*** Opening Selected extract ***

It's an attractive idea. And basic trends suggest it will happen, assuming dominant players and governments don't throttle this evolution.

You can see it today, as telephone systems that use the Internet to carry calls make inroads into the markets of traditional carriers that use fixed wires. Soon enough, the same kind of technology will make its way into mobile phones, so if you're in range of a WiFi access point you'll be able to make voice calls, bypassing the cellular networks.

Extend current trends a few years, and the next-generation communications architecture looks like a combination of technologies, says Andrew Odlyzko, director of the Digital Technology Center at University of Minnesota in Minneapolis: "a variety of devices that will seamlessly connect to one of various networks, depending on the devices' features and on what networks are active in the area, and on pricing."

There will be room for all kinds of systems if competition is permitted to thrive. Wired networks will continue to haul bulk traffic along "backbone" routes. If we ever get fiber optic lines to our doorsteps (or the curb, anyway), wireless could easily cover the last 100 feet into the home. We can probably assume high communication speeds when we need them.

One promising area of development is in "ad hoc" networks _ systems that essentially configure themselves on the fly. Remember that devices will continue to get smaller and more powerful; it's no stretch to imagine every device being able to relay information, as a server computer or mobile phone tower does now, as well as display and manipulate it.

The implications of ad hoc networks are immense. In theory, they could eliminate or sharply reduce the need for traditional telecommunications carriers.

Some companies are trying to take advantage of new swaths of the airwaves that have been opened up by the Federal Communications Commission. (Michael Powell, the Bush administration's FCC chairman, has largely carried water for the corporate giants, especially the local phone and cable companies, but he's promoted innovation by deregulating some portions of the radio spectrum.)

*** Closing Selected extract ***
*** Opening Information ***

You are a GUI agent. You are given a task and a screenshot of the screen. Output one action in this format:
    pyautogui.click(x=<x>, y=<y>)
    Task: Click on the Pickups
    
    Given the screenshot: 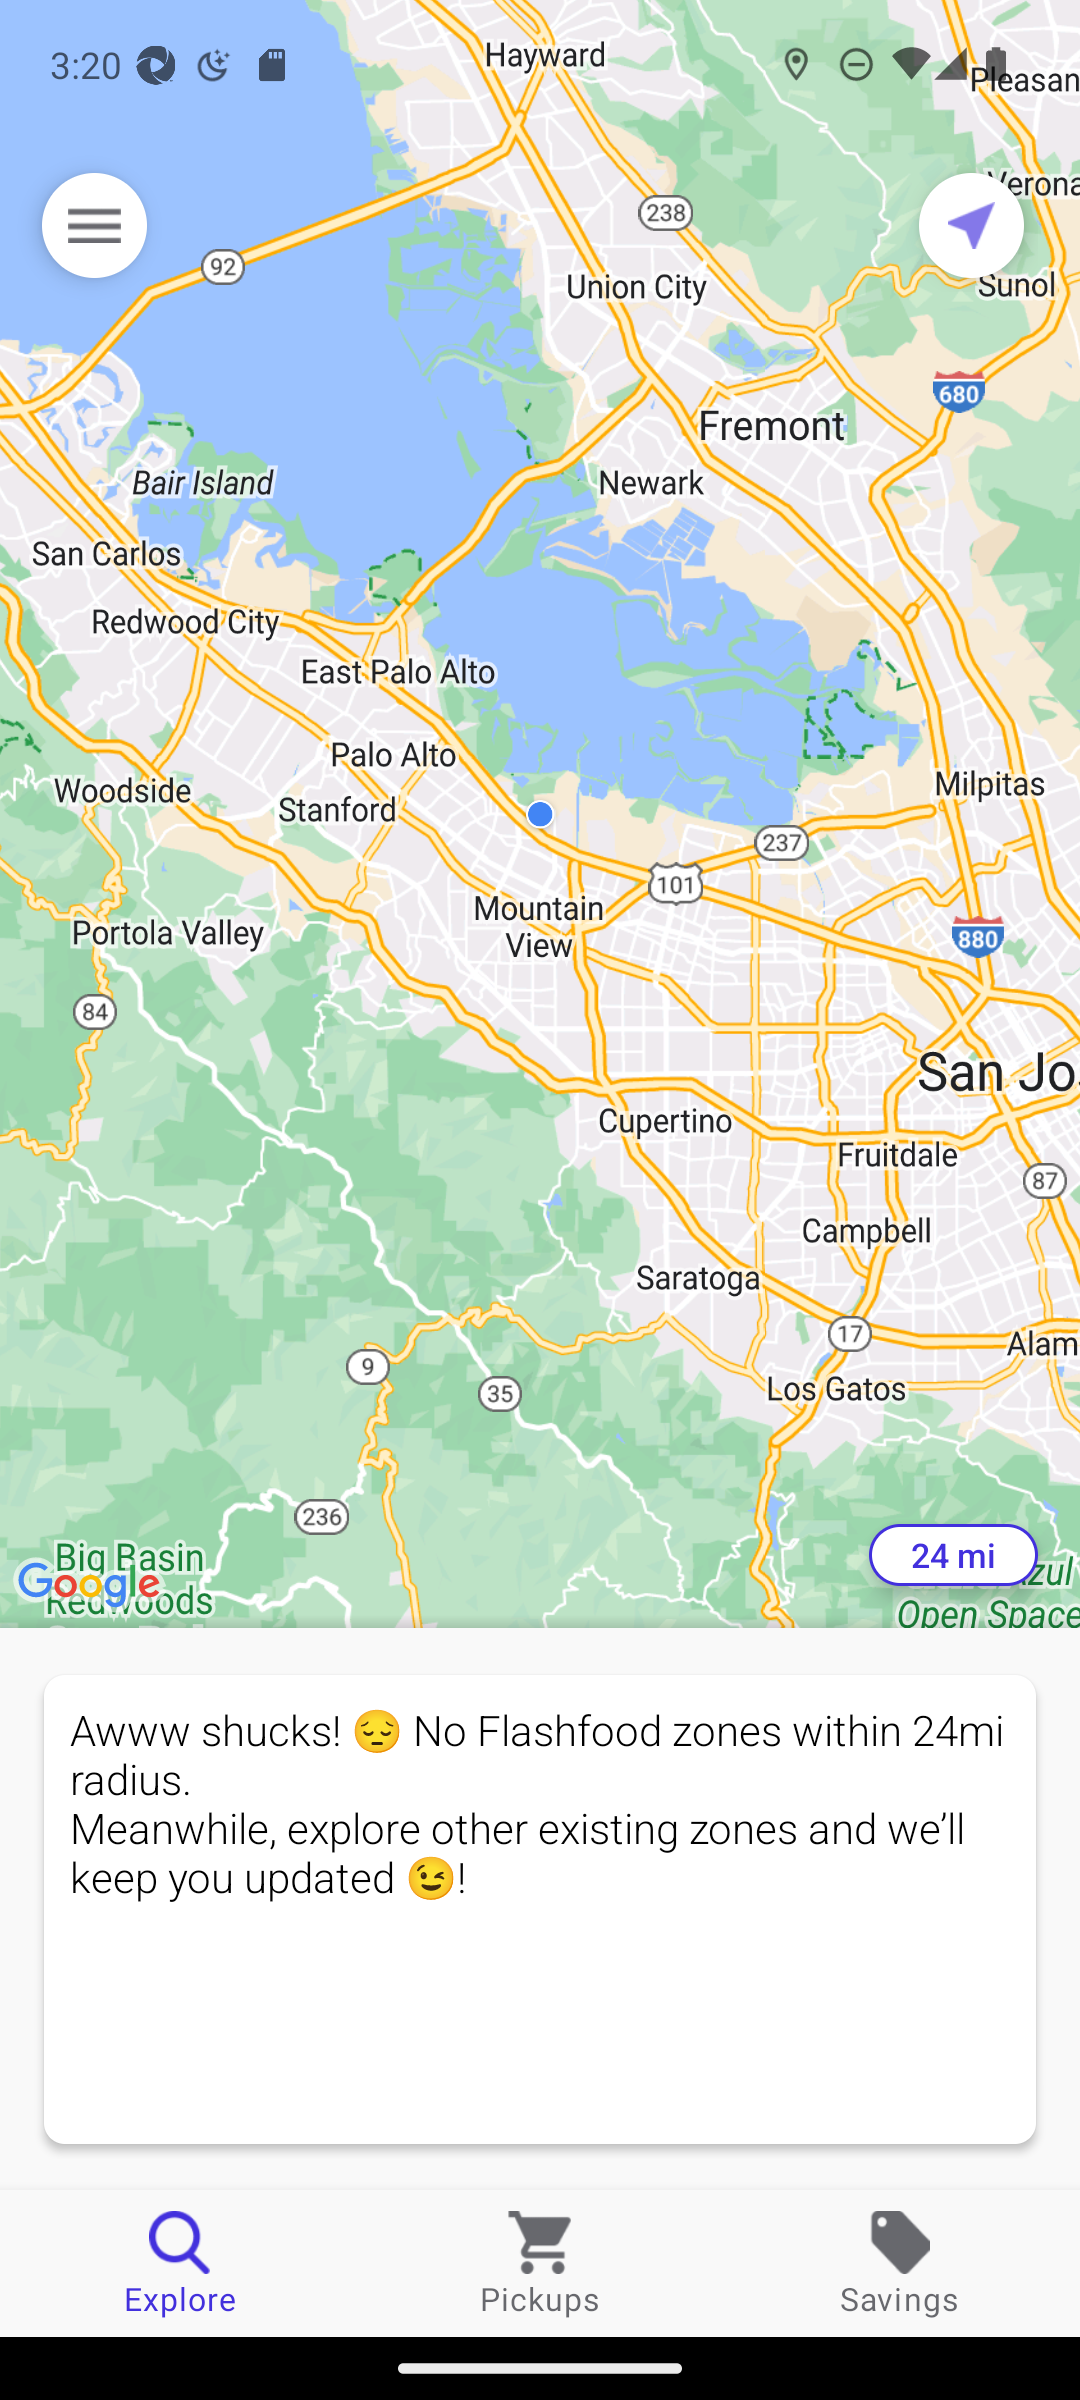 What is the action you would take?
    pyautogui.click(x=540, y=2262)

*** Closing Information ***
*** Opening Information ***

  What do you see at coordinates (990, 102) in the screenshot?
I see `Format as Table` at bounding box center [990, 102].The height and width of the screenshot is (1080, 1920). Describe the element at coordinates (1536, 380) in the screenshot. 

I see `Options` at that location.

*** Closing Information ***
*** Opening Information ***

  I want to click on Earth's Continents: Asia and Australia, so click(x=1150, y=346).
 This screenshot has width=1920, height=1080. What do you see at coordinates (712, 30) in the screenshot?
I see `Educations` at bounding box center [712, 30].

*** Closing Information ***

**Task instructions**
Please continue the text on next-generation communications networks from the point where it stops. The material shown here has no connection to the text about the future of wireless and Internet communications.

**Output for this task**
At DaimlerChrysler's Research and Technology Center in Palo Alto, Calif., and at other auto industry labs around the globe, engineers are putting one piece of spectrum to an especially intriguing use. They're experimenting with a close cousin to the 802.11 wireless standard, called Dedicated Short Range Communications, or DSRC (www.leearmstrong.com/DSRC/DSRCHomeset.htm), that could let cars communicate with various kinds of wireless access points and with each other, creating a constantly changing, ad hoc network.

The first goal is safety. For example, let's say that a car in front of a big truck slows down and the trucker brakes, too. The communications system alerts the car behind the truck to brake, too, but does so before the trucker acts.

The automakers won't build such systems unless there is demand. And until the systems are widely in place, there won't be much demand.

So the FCC is encouraging other uses of DSRC, such as what DaimlerChrysler calls "DriveBy InfoFueling," a system that takes the basic notion of automatic tollbooth collections such as Northern California's FasTrak and turns it into something much more ambitious.

For example: Before leaving for work, you update the hard drive in your car with the latest MP3 songs from your home server or with an audio book you want to hear. You put gas in the car, and the station updates your mapping system with the latest street maps, including construction zones. On the way to work, you are alerted about accidents and given ample time, and suggested alternate routes, to bypass the trouble.

The technical challenges for DSCR and other advanced networking notions aren't trivial. But so many smart people, backed by some smart investors, are working to advance mobile and wireless communications that breakthroughs seem inevitable.

It has become a cliche to say that such-and-such a technology will "change everything." When we imagine the next generation of mobile and wireless communications, the cliche will be accurate.